Each child node has zero or more child nodes, and so on.
The binary search tree has two additional properties:
Each node has up to two child nodes (descendants).
Each node is smaller than its descendants on the right, and its descendants on the left are smaller than itself.
Binary search trees allow you to quickly find, add and delete items. They are designed so that the time of each operation is proportional to the logarithm of the total number of elements in the tree.
A prefix (loaded) tree is a type of search tree. It stores data in labels, each of which is a node in the tree. Such structures are often used to store words and perform quick searches on them - for example, for the auto-complete function.
So the prefix tree is arranged
Each node in the language prefix tree contains one letter of the word. To make a word, you need to follow the branches of a tree, passing one letter at a time. A tree begins to branch when the order of the letters differs from other words in it or when the word ends. Each node contains a letter (data) and a boolean value that indicates whether it is the last in the word.
Look at the illustration and try to make words. Always start from the root node at the top and go down. This tree contains the following words: ball, bat, doll, do, dork, dorm, send, sense.
Binary heap is another tree data structure. In it, each node has no more than two descendants. It is also a perfect tree: this means that all levels are completely occupied with data in it, and the latter is filled from left to right.
This is how the minimum and maximum heaps are arranged.
Binary heap may be minimum or maximum. In the maximum heap, the key of any node is always greater than or equal to the keys of its descendants. In the minimal heap everything is the other way around: the key of any node is less than the keys of its descendants or equal to them.
The order of levels in the binary heap is important, in contrast to the order of nodes on the same level. The illustration shows that in the minimum heap on the third level, the values ββare not in order: 10, 6 and 12.
Graphs are sets of nodes (vertices) and connections between them (edges). They are also called networks.

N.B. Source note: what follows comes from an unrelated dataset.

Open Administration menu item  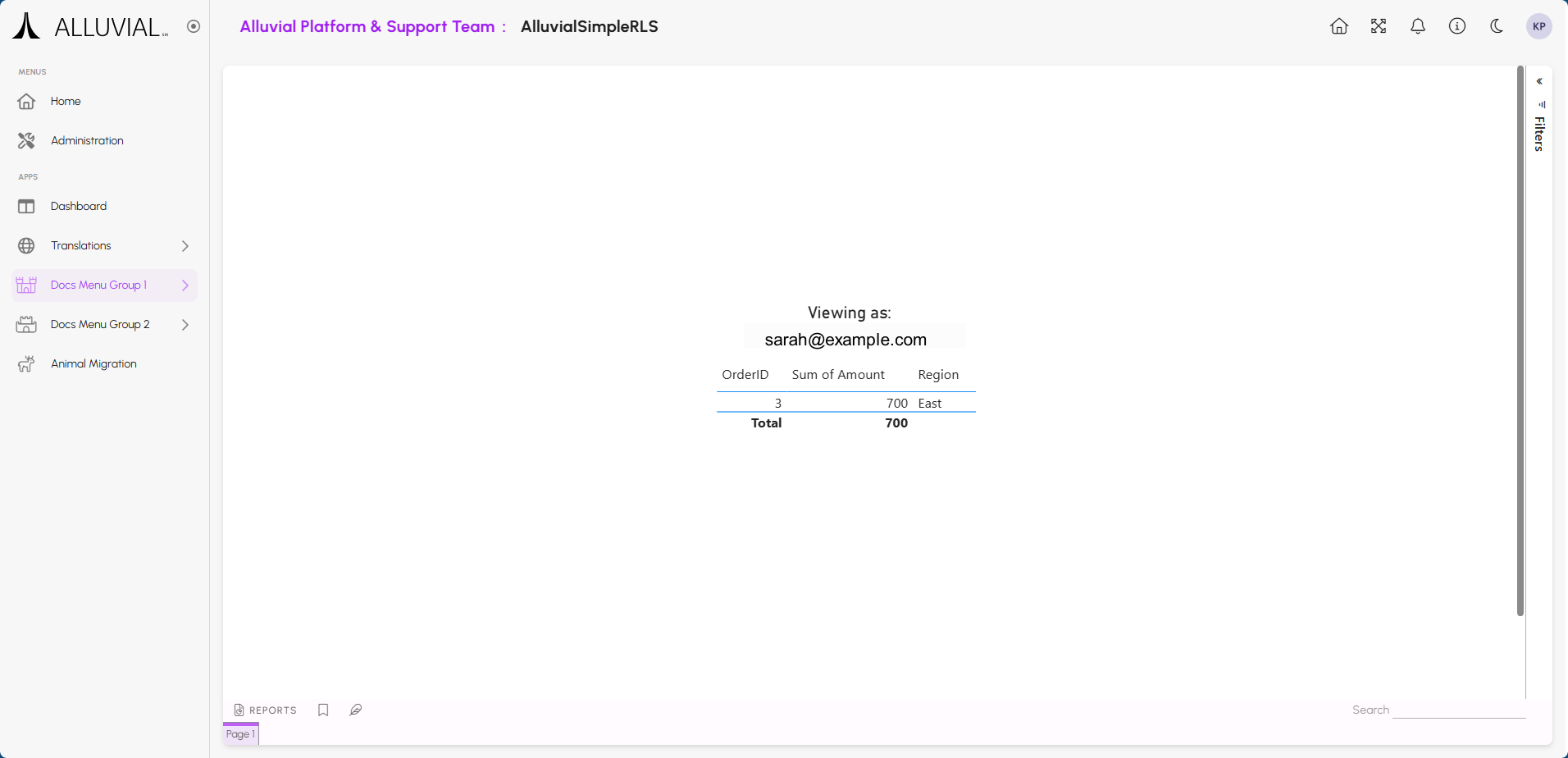[87, 141]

By this principle, social networks are arranged: nodes are people, and edges are their relationships.
Graphs are divided into two main types: oriented and non-oriented. In undirected graphs, the edges between the nodes do not have any direction, whereas the edges in oriented graphs have it.
Most often, the graph is depicted in any of two types: it can be an adjacency list or an adjacency matrix.

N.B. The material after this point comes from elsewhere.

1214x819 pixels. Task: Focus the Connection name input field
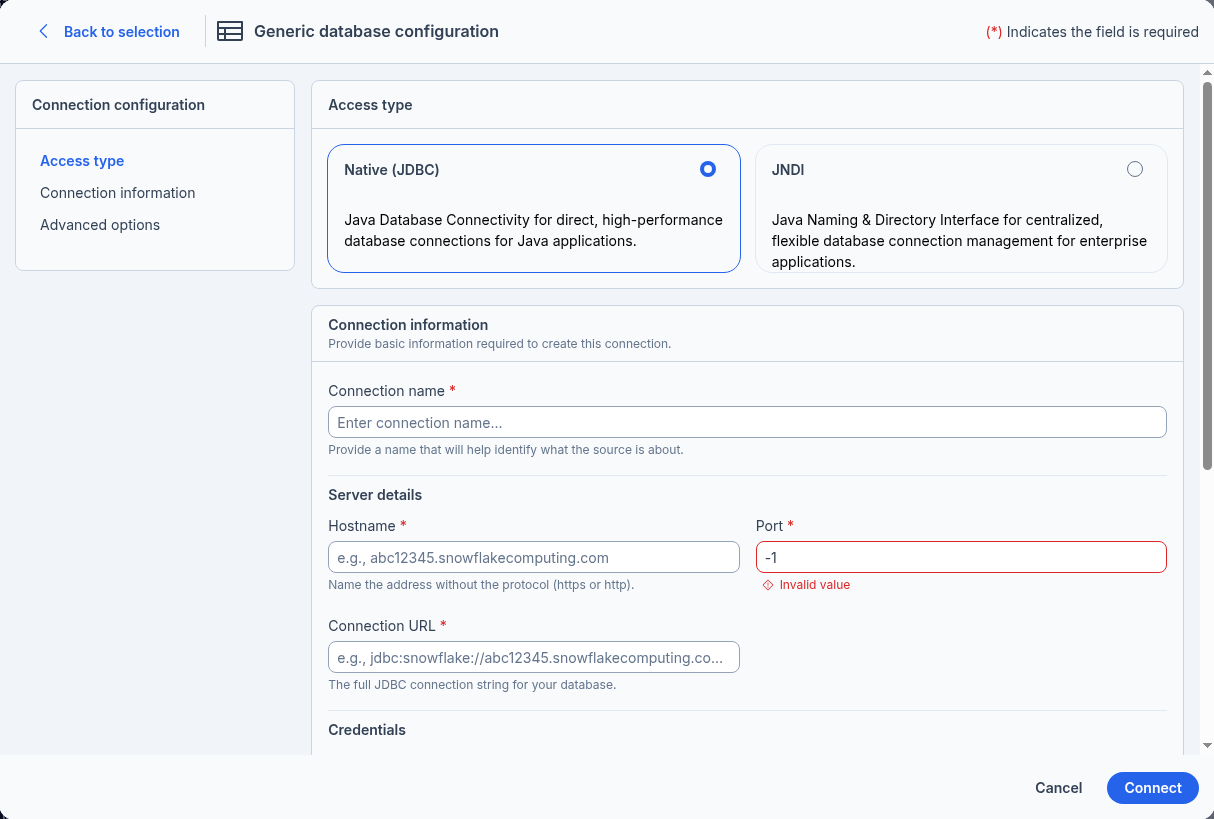pyautogui.click(x=747, y=422)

Graph in the form of adjacency matrix
The adjacency list can be represented as a list of elements, where one node is on the left, and on the right, all other nodes with which it is connected.
The adjacency matrix is ββa grid with numbers, where each row or column corresponds to a separate node in the graph. At the intersection of the row and column is a number that indicates the presence of a connection. Zeros mean that it is absent; units - that there is a connection. To denote the weight of each bond, use numbers greater than one.

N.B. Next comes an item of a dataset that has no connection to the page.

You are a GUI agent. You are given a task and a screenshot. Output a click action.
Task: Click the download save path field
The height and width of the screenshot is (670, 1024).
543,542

There are special algorithms for viewing edges and vertices in graphs - the so-called traversal algorithms. Their main types include search in width ( breadth-first search ) and in depth ( depth-first search ). Alternatively, they can be used to determine how close to the root node are those or other vertices of the graph. The video below shows how to javascript wide.
If you have never come across any algorithms or data structures before, and you donβt have any IT training, the Grokking Algorithms book is best suited. The material is also available in it with funny illustrations (their author is the lead developer at Etsy), including on some of the data structures that we covered in this article.
For whom: professionals working or intending to work with Big Data, as well as those who are planning to build a career in Data Science. For training, you must have at least one of the programming languages ββ(preferably Python) and remember the program in high school math (and better university).
Course topics:
express training for basic tools, Hadoop, cluster computing;
time series, ARMA / ARIMA models, complex prediction models.
Format of studies: offline, Moscow, Digital October center. Experts from Yandex Data Factory, Rostelecom, Sberbank-Technologies, Microsoft, OWOX, Clever DATA, MTS.